=== Study text ===
==*==

The Rev. Richard Joyner, 62, pastor of the Conetoe Baptist Church in rural North Carolina, who created the Conetoe Family Life Center, will receive a $25,000 Purpose Prize on Tuesday. The center uses its 25-acre garden to improve the health of the congregation members and to increase the members’ high school graduation rates.
“It’s not easy getting people in the South away from fried chicken and sweet tea,” Pastor Joyner said.
In 2005, Pastor Joyner had faced too many funerals at his church of 300 congregants. In one year alone, 30 under the age of 32 had died. Most of the deaths were health-related, stemming from poor diet and no exercise, he said. His own sister and brother had died of heart attacks.
So he founded the center, which offers after-school and summer camp programs for children 5 to 18. The youths plan, plant and reap the produce, which, in turn, they peddle at farmers’ markets, roadside stands and to local restaurants. They also maintain beehives to produce and supply honey to low-income neighbors. The income they earn goes to school supplies and scholarships.
Getting involved with farming was not easy for Pastor Joyner. “I was a sharecropper’s son, and we experienced a lot of racism,” he said. “I never wanted to ever have anything to do with farming.”
But that changed. “The eyes of the youth have helped me to see the land in a different perspective,” he said. “Land is the soul. Farming gives these youths, who are struggling, the power to grow something that impacts the health of their family.”
As healthy eating and exercise have become routine, people in the community have lost weight, emergency room visits for primary health care have dropped by 40 percent, and the number of deaths has dwindled. The youth are enrolling in college and finding jobs.
As for Pastor Joyner, who runs five miles every other day and works in the garden, “After being a preacher for 25 years, I never thought I would be doing something other than trying to get somewhere for a vacation at this age.”
The other 2014 Purpose Prize winners who will receive $25,000 awards are:
■ Dr. Pamela Cantor, 66, a child psychiatrist who runs an organization called Turnaround for Children in New York City. Her group helps schools counter the effects of poverty on student learning, reaching tens of thousands of children in low-performing public schools.

==*==

=== Your task ===
Carry on the article about Pastor Joyner and the 2014 Purpose Prize winners, starting right after its last sentence.

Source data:
==*==

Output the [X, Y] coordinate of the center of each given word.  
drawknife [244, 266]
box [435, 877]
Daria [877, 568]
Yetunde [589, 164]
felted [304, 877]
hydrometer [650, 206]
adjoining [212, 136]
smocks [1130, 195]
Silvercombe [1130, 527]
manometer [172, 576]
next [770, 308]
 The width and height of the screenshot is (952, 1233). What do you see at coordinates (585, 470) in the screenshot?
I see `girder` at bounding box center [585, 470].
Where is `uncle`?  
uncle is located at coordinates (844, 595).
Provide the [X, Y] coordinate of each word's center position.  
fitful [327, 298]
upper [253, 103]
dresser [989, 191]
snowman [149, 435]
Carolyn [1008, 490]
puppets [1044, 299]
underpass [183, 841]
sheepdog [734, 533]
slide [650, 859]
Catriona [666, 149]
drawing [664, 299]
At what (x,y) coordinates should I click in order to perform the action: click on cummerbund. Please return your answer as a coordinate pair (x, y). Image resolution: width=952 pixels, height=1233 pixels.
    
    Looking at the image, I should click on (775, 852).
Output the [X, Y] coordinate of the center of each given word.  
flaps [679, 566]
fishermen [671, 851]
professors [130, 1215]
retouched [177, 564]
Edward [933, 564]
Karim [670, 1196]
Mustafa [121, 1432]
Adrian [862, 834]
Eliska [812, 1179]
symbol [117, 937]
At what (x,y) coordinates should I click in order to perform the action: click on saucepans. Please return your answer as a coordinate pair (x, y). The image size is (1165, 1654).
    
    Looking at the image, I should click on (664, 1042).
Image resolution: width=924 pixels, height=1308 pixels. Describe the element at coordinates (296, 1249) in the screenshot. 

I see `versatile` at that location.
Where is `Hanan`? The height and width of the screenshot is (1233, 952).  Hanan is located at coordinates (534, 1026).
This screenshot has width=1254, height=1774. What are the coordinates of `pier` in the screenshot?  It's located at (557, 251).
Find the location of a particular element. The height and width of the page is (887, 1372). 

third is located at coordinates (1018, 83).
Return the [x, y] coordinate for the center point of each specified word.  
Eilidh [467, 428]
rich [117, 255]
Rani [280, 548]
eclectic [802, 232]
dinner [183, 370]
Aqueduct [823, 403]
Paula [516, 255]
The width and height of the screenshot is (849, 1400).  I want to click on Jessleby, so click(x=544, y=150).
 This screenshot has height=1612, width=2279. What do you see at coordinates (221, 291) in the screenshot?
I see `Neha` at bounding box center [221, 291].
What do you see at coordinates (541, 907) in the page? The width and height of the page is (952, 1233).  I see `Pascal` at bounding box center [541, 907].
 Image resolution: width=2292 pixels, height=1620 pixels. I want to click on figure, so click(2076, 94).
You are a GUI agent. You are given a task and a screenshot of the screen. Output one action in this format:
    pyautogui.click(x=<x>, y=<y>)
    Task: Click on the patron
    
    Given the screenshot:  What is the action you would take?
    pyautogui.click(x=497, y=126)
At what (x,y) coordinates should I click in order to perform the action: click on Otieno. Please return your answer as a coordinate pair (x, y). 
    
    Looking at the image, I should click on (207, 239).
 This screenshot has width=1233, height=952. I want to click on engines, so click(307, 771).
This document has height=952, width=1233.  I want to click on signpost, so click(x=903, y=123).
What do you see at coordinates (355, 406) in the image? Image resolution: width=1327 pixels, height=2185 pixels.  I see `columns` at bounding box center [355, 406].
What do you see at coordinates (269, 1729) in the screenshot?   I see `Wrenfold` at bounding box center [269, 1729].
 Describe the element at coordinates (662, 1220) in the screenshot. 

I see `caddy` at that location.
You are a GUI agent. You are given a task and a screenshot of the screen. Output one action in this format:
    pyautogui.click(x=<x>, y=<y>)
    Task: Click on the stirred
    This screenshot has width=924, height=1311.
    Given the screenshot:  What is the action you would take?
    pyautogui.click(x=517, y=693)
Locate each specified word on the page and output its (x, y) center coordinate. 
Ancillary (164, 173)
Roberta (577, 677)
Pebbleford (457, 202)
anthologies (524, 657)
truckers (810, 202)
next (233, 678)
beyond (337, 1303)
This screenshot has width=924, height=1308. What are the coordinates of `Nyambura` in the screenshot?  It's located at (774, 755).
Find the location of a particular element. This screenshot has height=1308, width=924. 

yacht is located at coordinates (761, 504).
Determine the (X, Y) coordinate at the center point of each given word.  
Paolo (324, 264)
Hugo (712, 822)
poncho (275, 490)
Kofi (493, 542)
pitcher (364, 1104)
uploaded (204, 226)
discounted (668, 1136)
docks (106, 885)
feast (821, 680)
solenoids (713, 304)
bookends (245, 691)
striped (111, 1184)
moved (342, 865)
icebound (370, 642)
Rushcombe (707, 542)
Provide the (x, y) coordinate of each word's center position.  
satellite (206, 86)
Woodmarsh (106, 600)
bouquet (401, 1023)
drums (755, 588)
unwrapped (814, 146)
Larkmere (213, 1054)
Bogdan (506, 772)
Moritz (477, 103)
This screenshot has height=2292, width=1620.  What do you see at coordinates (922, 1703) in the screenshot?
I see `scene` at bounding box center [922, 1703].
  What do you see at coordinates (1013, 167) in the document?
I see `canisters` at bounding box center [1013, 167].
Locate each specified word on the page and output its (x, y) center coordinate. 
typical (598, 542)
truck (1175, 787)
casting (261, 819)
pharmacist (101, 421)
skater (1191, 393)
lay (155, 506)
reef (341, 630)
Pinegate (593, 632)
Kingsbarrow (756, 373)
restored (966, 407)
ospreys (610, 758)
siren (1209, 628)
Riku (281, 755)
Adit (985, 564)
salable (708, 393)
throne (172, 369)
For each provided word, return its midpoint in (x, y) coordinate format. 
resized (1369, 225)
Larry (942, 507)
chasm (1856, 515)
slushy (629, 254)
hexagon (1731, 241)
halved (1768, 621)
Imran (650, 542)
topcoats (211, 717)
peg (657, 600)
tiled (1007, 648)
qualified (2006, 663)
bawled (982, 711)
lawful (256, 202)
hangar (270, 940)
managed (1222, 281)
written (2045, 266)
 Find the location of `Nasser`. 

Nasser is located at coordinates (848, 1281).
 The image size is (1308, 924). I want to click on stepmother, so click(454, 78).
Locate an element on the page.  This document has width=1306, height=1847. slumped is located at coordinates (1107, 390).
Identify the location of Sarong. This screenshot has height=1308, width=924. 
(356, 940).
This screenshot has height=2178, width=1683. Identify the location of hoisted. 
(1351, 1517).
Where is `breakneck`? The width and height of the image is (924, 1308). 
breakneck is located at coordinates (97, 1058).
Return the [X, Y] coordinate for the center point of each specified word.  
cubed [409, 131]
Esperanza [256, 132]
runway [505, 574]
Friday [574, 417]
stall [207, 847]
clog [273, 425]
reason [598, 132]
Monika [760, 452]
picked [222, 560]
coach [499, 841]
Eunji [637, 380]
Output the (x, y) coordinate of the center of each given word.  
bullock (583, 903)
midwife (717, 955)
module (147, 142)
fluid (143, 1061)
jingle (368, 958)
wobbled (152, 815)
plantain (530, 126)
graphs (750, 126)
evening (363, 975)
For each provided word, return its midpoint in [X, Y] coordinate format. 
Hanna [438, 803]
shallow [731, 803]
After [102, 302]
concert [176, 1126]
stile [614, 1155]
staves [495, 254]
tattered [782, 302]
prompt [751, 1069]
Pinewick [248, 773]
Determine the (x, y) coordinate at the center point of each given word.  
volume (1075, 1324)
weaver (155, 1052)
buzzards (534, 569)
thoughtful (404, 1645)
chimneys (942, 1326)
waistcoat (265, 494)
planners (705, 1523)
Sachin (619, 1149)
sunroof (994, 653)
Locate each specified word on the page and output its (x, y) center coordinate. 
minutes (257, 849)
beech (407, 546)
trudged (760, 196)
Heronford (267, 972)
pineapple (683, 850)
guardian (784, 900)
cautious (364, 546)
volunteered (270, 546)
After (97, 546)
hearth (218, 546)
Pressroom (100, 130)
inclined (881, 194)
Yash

==*==

=== Task output ===
■ Mauricio Lim Miller, 68, who founded the Family Independence Initiativein Oakland, Calif., which helps families in poverty. For example, families in the initiative have pooled their resources in 40 “lending circles” worth $1.5 million that have helped them pay down debt, provide funds for education and start new businesses.
■ Kate Williams, 72, who runs an employment program at LightHouse for the Blind and Visually Impaired in San Francisco, which helps the blind find jobs.
In addition to the six winners selected from a pool of nearly 800 nominees, 38 Purpose Prize fellows will be honored for contributions to their communities. The awards are sponsored by the Atlantic Philanthropies, the John Templeton Foundation, Symetra Financial Corporation, the MetLife Foundation and the Eisner Foundation.
Most of the winners tapped their own resources to start their endeavors, sometimes using credit cards or savings accounts — or, in one case, Social Security checks. Others raised money from personal connections.
“We encourage people who want to move the needle to consider what interests and passions they already have and review their skills — those are more transferable than they think,” Ms. MacDougall, Encore.org’s president, said.
“Seek out a group whose mission you admire and see if there’s a way to get involved by volunteering, joining a board or acting as a project adviser,” she said. “People who have organized things, been in marketing or sales or have managed people are in demand.”
The Purpose Prize recipients are free to use their jackpot any way they like. But don’t expect to see them buying new cars or taking trips to the Caribbean.
“My big reward is seeing these children improve,” Mr. Fletcher said. “I love watching a little boy with cerebral palsy, who can barely walk, trying to run to get to his pony.”